What inspired you to make Krokodil?

Well, last year I worked with Antoine Harispuru (Golden Bug) making the video Accroché à moi. It was a complex and ambitious shoot but with very few economic resources. We had to bundle a lot of people and ask for a lot of favors. For Krokodil we both knew that we had to do the opposite: find a simple idea that could be made by a super-reduced crew and using as little technical material as possible. Antoine showed me a great reference video that matched perfectly with everything we discussed: Lonely Boy by The Black Keys.

The dancers have a certain rawness about them, how did you go about casting?

Now I had to think how, with whom and where. To find the dancers I contacted Alejandra Alaff, Casting Director and friend. I had a lot of luck, only a few weeks before she did a casting with non-professional dancers, actually, common people dancing weirdly. When I saw that I couldn’t believe what my eyes saw, it was perfect!

What was your creative process when devising the storyline?

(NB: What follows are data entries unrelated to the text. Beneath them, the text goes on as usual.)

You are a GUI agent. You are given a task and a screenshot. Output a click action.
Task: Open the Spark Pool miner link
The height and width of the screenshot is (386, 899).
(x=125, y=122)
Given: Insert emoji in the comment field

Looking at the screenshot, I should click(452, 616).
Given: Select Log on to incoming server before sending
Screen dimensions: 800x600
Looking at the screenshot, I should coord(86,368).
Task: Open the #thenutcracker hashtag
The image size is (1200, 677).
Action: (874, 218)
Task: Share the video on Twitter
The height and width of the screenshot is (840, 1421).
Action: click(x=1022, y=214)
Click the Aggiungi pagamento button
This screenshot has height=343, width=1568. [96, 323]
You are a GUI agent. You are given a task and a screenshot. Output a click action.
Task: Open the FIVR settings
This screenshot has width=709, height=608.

Maybe I was wrong with the approach, but I convinced myself that when I found the place, the story would come out by itself. I spent three weeks looking for a location that would help me think of a script and, in the end, the day before the shooting I had a location and a story that didn’t convince me at all. I couldn’t delay the filming any more, so I began to worry and really felt the pressure!

That night, while I was going back home riding on my bicycle and thinking about shooting the next day, I passed in front of a parking lot. All of a sudden, I saw it clearly. Everything needed to happen there, the story came without effort only by seeing the place. At last we had a location and a story to explain, but I had one big drawback, the parking lot people gave us permission to shoot for just 3 hours!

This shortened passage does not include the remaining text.